真相
一夜明けて、夏休みも最終日となった今日、僕は『Rainy Forest』へ向かった。もちろん、早乙女さんから話を聞くために。
結局、昨晩はろくに眠れなかった。目を閉じても、彼女の顔が瞼の裏にちらついて、とても眠れる状態ではなかった。
何の根拠も無い、だからこれは、まるっきりの当てずっぽうなのだけれど。
たぶん、テレビに映っていた彼女は、僕の知るヒナさんではない。
話し方と言うか、雰囲気に違和感をおぼえたのだ。早乙女姫雛は、ヒナさんよりもずっと、人間らしく濁っていた。彼女と沢山の時間を共にしたからこそ分かる。

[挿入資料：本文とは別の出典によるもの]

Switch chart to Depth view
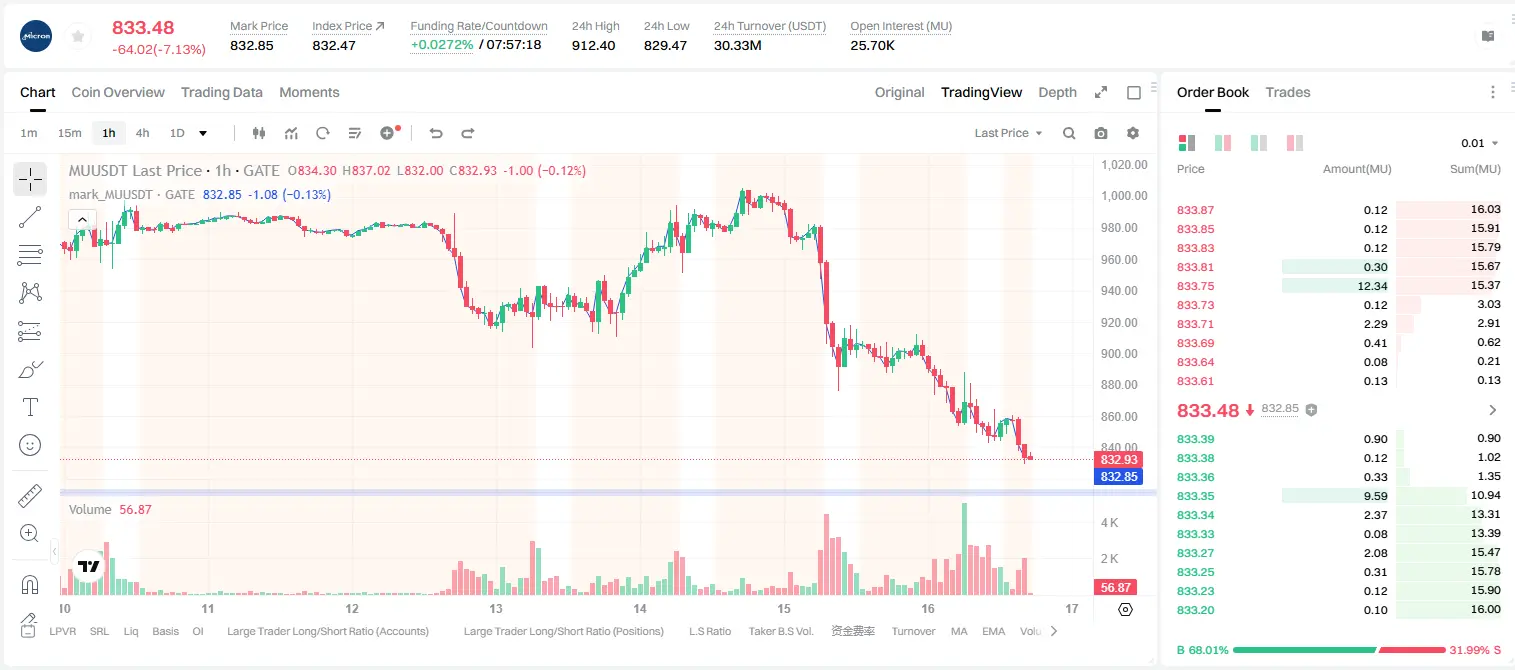Screen dimensions: 1515x670 pyautogui.click(x=1057, y=92)
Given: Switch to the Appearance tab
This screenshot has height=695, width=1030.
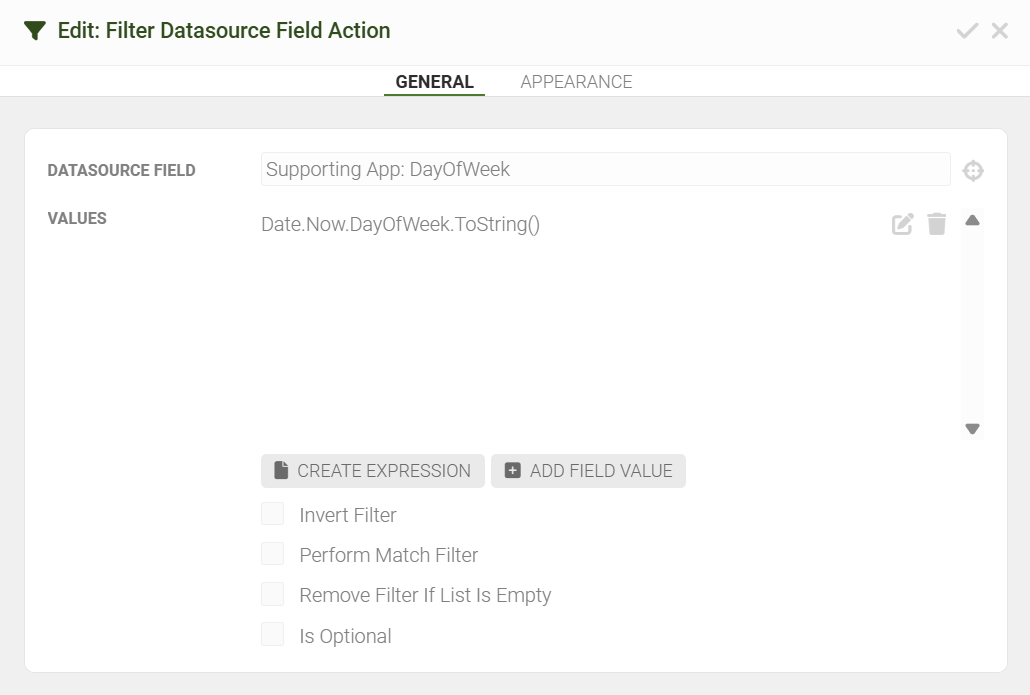Looking at the screenshot, I should point(576,82).

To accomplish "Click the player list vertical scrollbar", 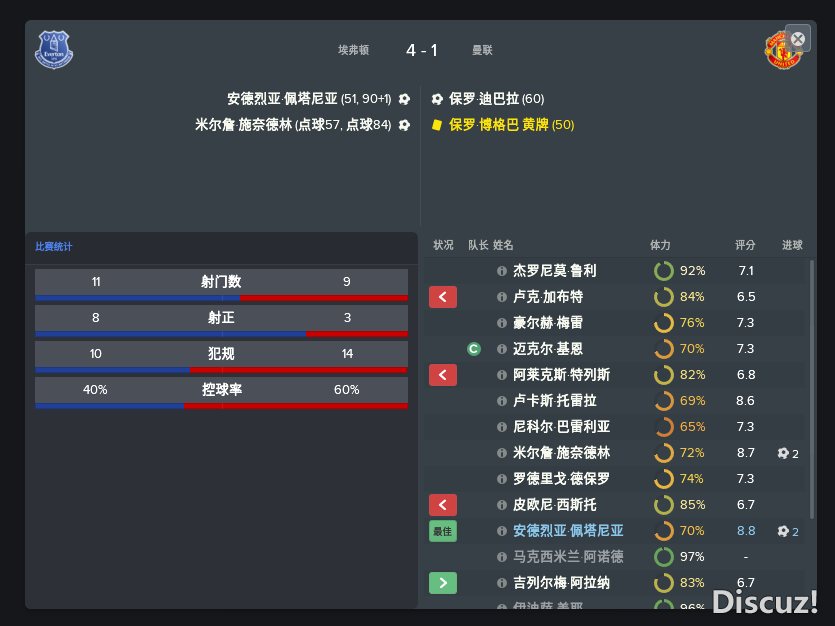I will pos(812,389).
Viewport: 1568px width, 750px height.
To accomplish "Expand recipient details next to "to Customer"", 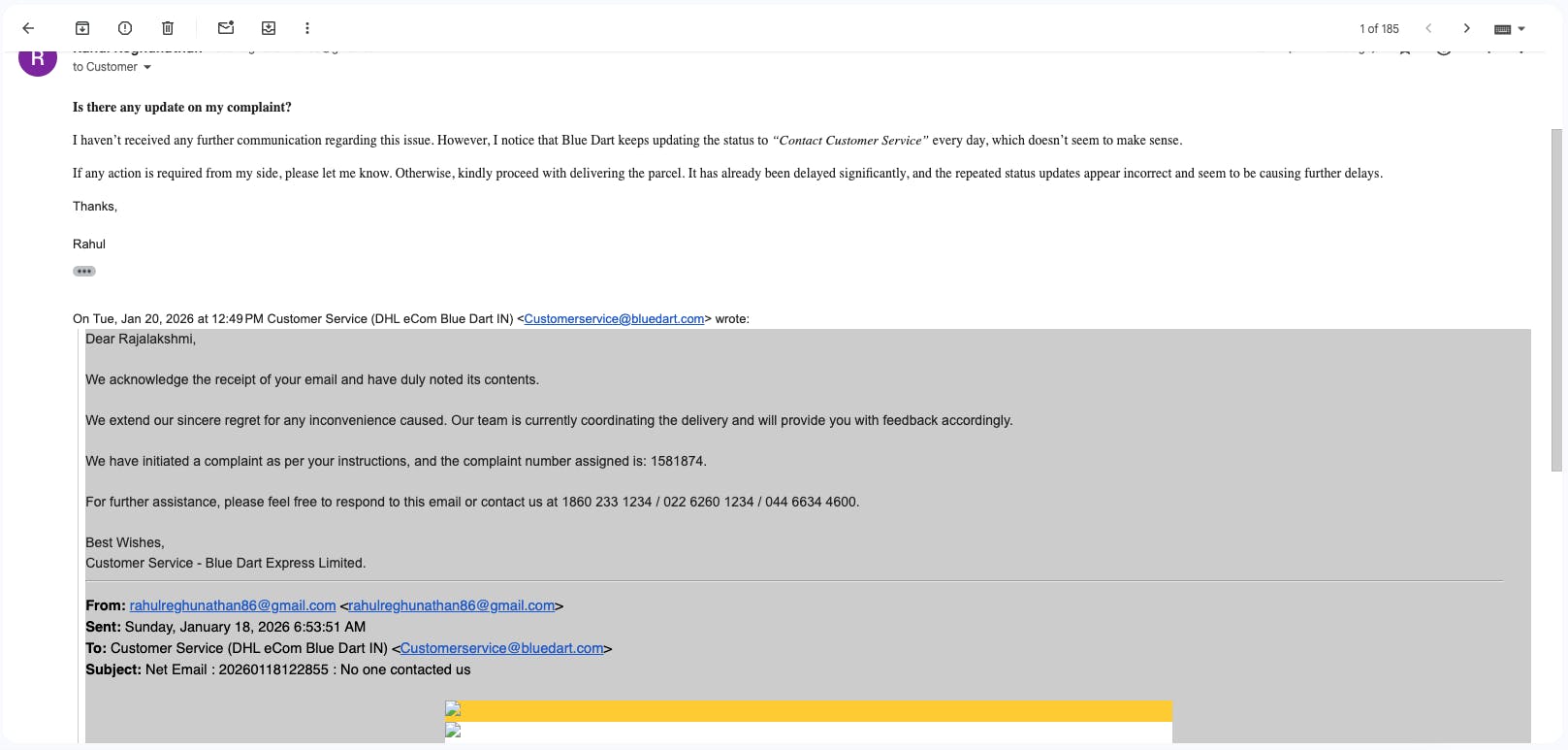I will pos(147,67).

しかし、もし、早乙女姫雛がヒナさんでないのなら、彼女は一体誰なのだろう。
一刻も早く真相を突き止めたいという衝動に反して、街路樹の影をゆったり歩いた。二人のヒナさんのことばかりを考えていた。
いつもの店が見えてきてから、僕はようやく駆け足になった。
ドアをひらくと、早乙女さんがこちらをじっと見つめていた。まるで、こうなるのが分かっていたかのように。
「いらっしゃい」
「早乙女さん。訊きたいことがあります」
「…そろそろ、来るんじゃないかと思ってたよ」
早乙女さんは身振りだけでついてくるように指示する。そのまま、店の奥へ通された。古くて埃っぽい部屋だ。書類が山積された木製の机と椅子、窓際には小さな観葉植物。部屋の中央には簡素なテーブルが一つと、椅子が二脚、向かい合わせに置いてあった。
「どうぞ、かけて」
早乙女さんは僕と同時に座った。
「ヒナのこと、だよね?」
彼がすんなりとその名を口にしたものだから、驚いて生唾を飲み込んだ。彼はため息を吐いて、テーブルの上で両手の指を組み合わせた。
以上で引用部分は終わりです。